Main memory contributes a large fraction of energy consumption in powerful servers running virtualization software to support concurrent virtual machines (VMs). Furthermore, data-intensive applications executing inside virtual machines increase the demand for larger physical memory, resulting in the memory subsystem consuming a significant portion of system's energy. Data-intensive applications heavily rely on a large buffer cache that occupies a majority of physical memory and as a result we are focusing on the power management for physical memory dedicated to the buffer cache in VMs. Existing approaches have focused on optimizing memory energy consumption from an operating system (OS) perspective. However, these approaches cannot be directly used in a virtual machine environment because of abstractions and separations used in virtualization of resources. To address virtualization of resources, we adapt an existing mechanism that leverages file I/O system calls in the guest OS kernel to hide the delay incurred by the memory power state transition while reducing memory energy consumption. In addition, we propose a novel hybrid mechanism that is able to improve energy efficiency for memory-mapped files in addition to regular file I/Os through system calls.

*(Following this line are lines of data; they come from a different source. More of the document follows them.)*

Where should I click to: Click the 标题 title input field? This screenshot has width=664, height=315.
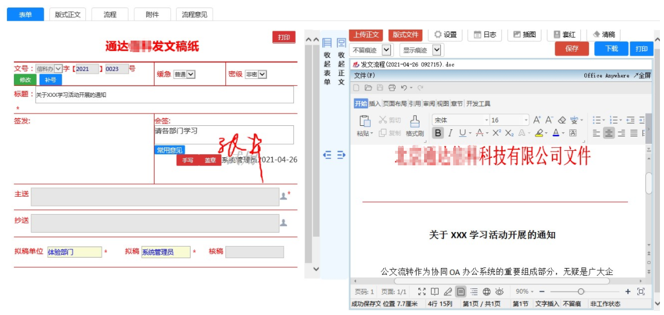164,95
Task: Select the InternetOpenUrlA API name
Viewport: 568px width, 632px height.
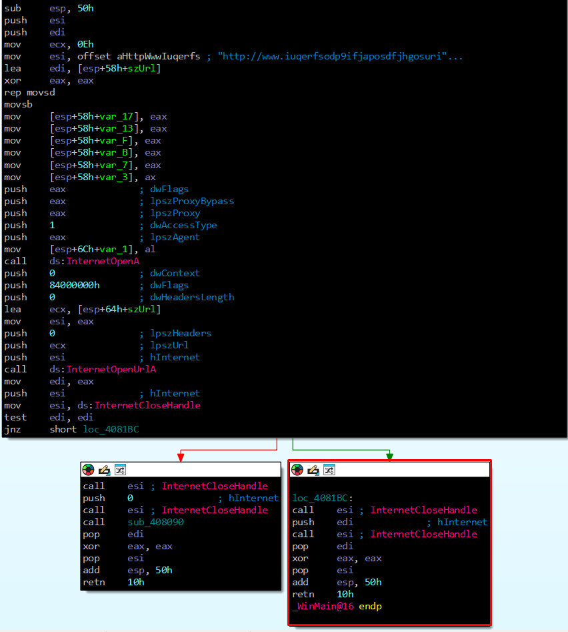Action: point(111,369)
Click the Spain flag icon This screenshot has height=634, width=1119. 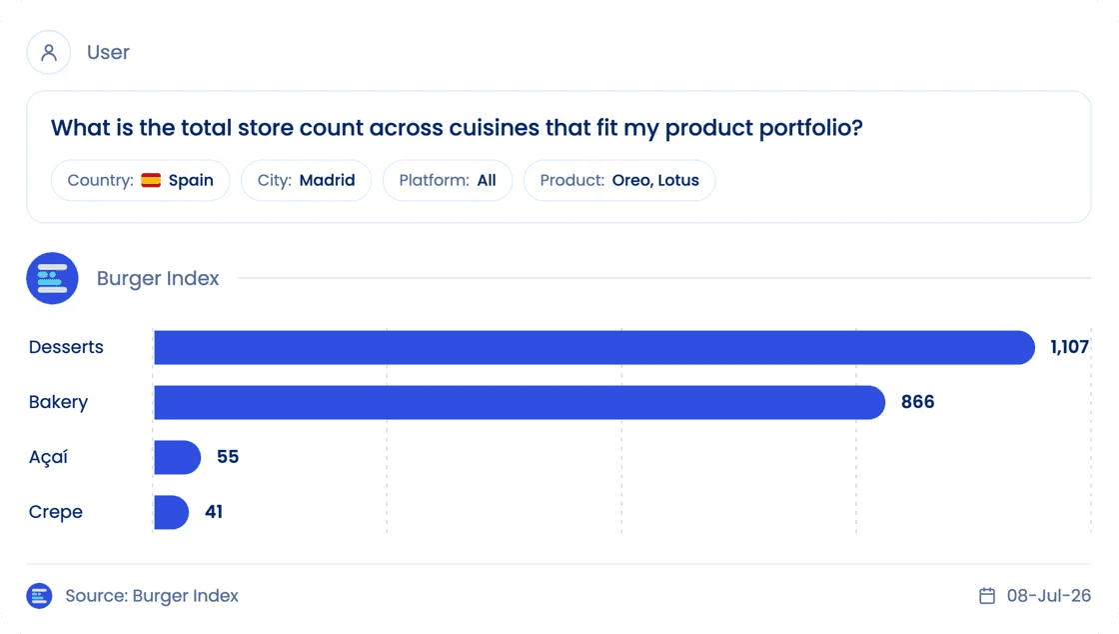(x=151, y=180)
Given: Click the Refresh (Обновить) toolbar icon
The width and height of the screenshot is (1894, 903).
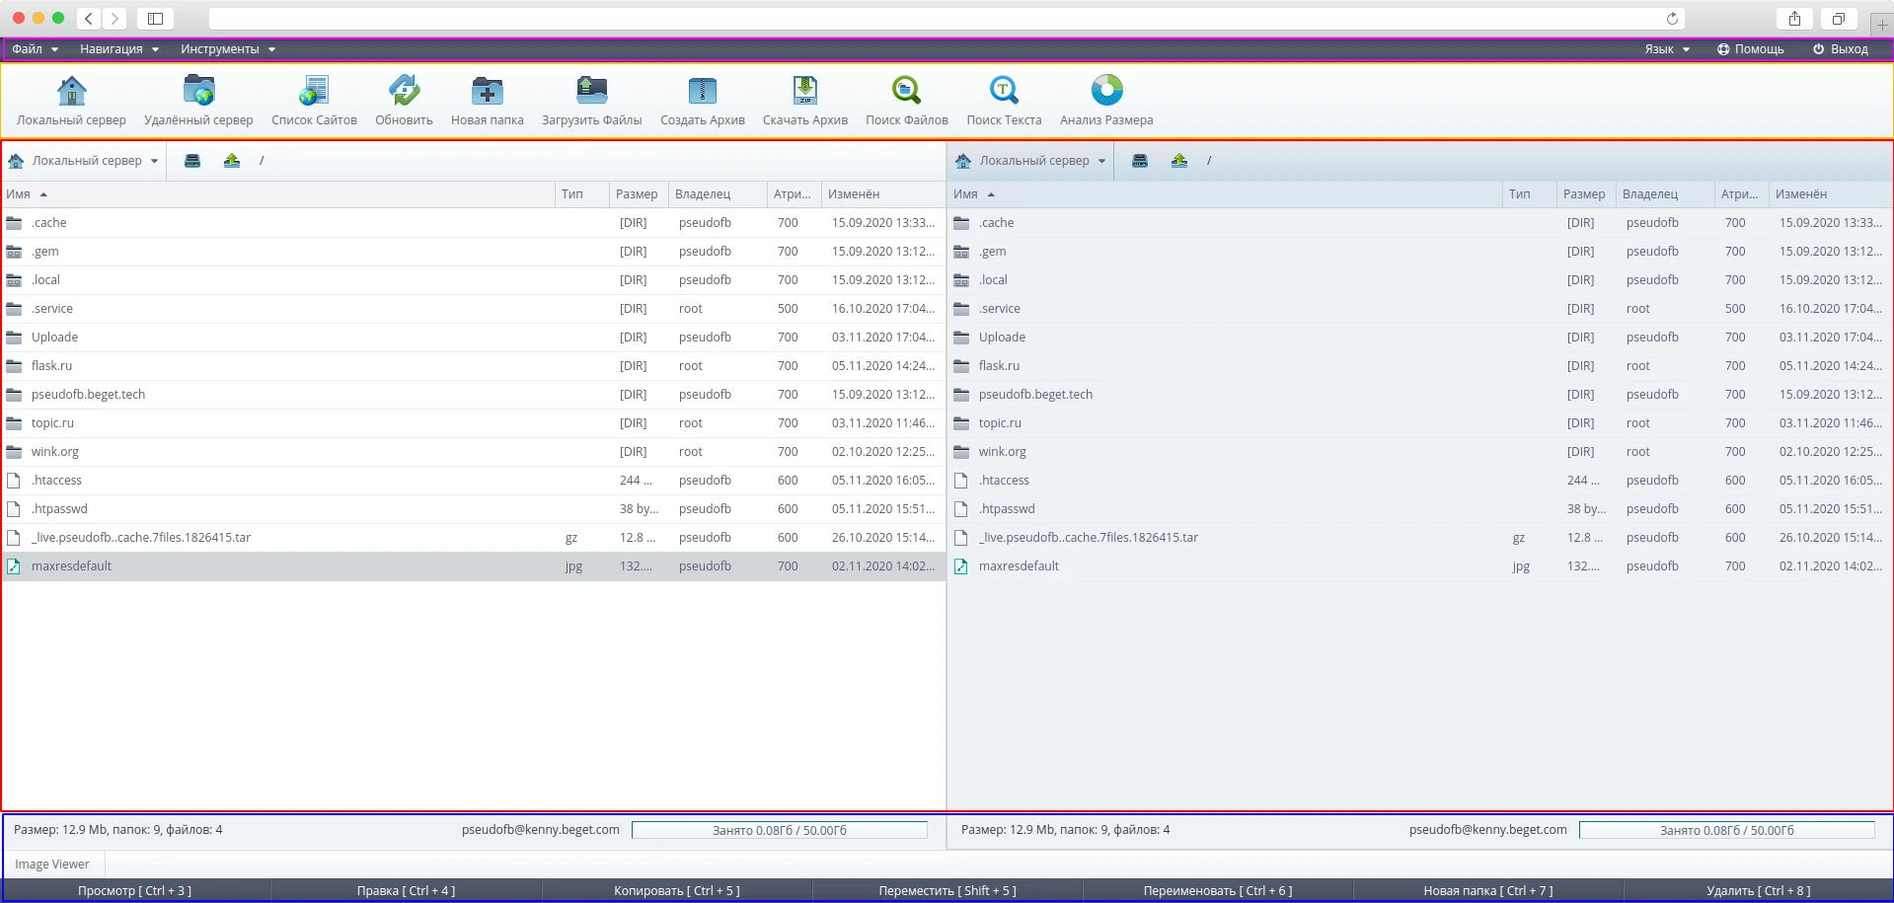Looking at the screenshot, I should tap(404, 92).
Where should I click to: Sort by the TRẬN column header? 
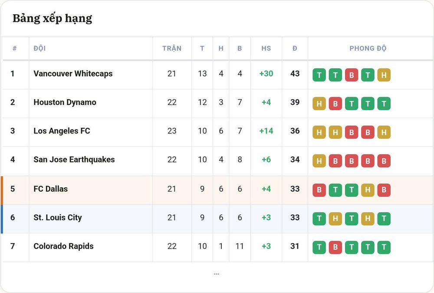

Through detailed trace driven evaluation, the delay-hiding energy management in the guest operating system inside a virtual machine can reduce memory energy consumption by 89.6% compared with a standard virtual machine environment when handling file I/O system calls; our proposed hybrid mechanism performs better than either mechanism and can improve memory energy saving with negligible delay when processing both file I/O system calls and memory-mapped files.